2021年2月5日

開幕投手は九里亜蓮か森下暢仁か。そして冬のアスリートたち。


2月4日のキャンプで、九里亜蓮がブルペンで347球の投げ込み。「ニュースウォッチ9」(NHK)のスポーツコーナーで、湯気の出そうな男前が大写しに。

これまで、言われたところで先発でも中継ぎでも投げるタフさを見せてきた九里。ほんとうに身体が強い。4日目にして347球て。土台が違う。これは授かりものですね。

九里の開幕投手立候補宣言、じつは私、ちょっと驚きました。

昨シーズン、空回りすることもあった熱投から、地に足ついた熱投へ。自身初の規定投球数に達し、一つ上のステージに上った感があった九里。

これまで以上の充実感と手ごたえ感じて、開幕投手宣言したのだろうと見る側にも気迫が伝わってくる。九里が開幕投手宣言するなんて、一年前は想像のつかなかったこと。
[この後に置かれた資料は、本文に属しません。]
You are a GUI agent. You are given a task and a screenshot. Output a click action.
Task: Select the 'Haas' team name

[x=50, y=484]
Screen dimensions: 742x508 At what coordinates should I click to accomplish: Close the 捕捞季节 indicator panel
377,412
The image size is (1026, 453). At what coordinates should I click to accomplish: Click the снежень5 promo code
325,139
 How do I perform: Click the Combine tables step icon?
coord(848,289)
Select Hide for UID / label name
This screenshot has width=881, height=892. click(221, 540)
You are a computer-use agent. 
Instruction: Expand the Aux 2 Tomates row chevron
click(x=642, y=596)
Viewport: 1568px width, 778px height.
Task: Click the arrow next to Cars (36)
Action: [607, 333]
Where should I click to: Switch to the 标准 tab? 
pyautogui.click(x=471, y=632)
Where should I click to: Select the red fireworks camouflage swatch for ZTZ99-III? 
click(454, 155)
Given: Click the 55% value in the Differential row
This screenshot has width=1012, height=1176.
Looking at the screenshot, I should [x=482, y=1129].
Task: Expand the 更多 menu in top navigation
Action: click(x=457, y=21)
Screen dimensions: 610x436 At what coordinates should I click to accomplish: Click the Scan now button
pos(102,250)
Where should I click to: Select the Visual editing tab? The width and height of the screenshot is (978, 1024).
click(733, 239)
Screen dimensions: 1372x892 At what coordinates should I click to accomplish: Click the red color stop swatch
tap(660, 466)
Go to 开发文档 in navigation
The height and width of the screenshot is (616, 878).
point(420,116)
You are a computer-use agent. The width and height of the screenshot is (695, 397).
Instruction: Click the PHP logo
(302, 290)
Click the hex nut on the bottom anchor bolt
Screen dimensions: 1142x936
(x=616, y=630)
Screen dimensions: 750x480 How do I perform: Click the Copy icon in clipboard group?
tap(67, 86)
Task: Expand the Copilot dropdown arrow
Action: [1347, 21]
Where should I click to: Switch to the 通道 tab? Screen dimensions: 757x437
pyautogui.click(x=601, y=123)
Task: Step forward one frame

「よーいドン!」でいっせいに一直線上を走ってタイムを競うのとは違って、相手投手との巡り合わせ、打線の援護が影響する世界。一概に勝ち数だけで投手の成績を評価できない。

それでも、昨年の森下暢仁の勝ちを引き寄せる投球、負けない投球を見ていると、私の中ではシーズン中から、「2021年の開幕投手は森下」だった。

昨シーズン、とくに後半に差し掛かってからの心技体の強さには、なにか格の違いを見せつけられた気持ちになった。

手術明けの大瀬良大地を含め、コンディションのよい選手が選ばれることになるのだろうけれど、湯気たちのぼる熱い九里、涼しい顔して一線級の負けず嫌いの森下、誰が初日のマウンドに立つのか。


プロ野球のキャンプ情報の後、番組は冬のオリンピックの話題へ。北京オリンピック、もう来年なんですね。冬の競技のアスリートたちに、オリンピック(開催)についてインタビューしていました。

フィギュアスケートの羽生結弦は、新型コロナの状況を見て「オリンピックをやっている場合じゃない」と、冷静に語っていた。

1月28日のブログ記事にも書いたけれど、こうしたフラットな考えを聞くと、グッときて、ホッとする。

さらに印象的だったのが、ノルディック複合の渡部暁斗。

「スキーが好きで、上手くなりたいとやってきたのが、いつのまにか金メダルをとるのが目的になっていた」

「北京大会がなくても別にいい?」と聞かれ、「なくてもいいです。なくてもいいし、あったら嬉しい」と、肩の力が抜けた自然な答え方。スポーツと向き合っている姿がとても素敵だった。


体操の内村航平は「できないじゃなくて、どうやったらできるかを皆さんで考えて、どうにかできるようにしてほしい」と語っていた。

東京オリンピック・パラリンピック組織委員会の森善郎会長と同じようなことを。

同じ言葉を使っていても、競技にかけてきたアスリートと、利権がからまる組織のトップとでは、同じようには響かないが。

「オリンピックで金メダルがとれたら死んでもいい」というオリンピックにかけてきたアスリートの心情を聞くたび、ふつうの人にはなかなか理解しづらい世界があるのだろうと、おそるおそる思っていた。

でも、渡部暁斗の言葉は、人として共感できた。そういう世界もあるのかと感動した。いいもの見ることができてよかった気持ちになった。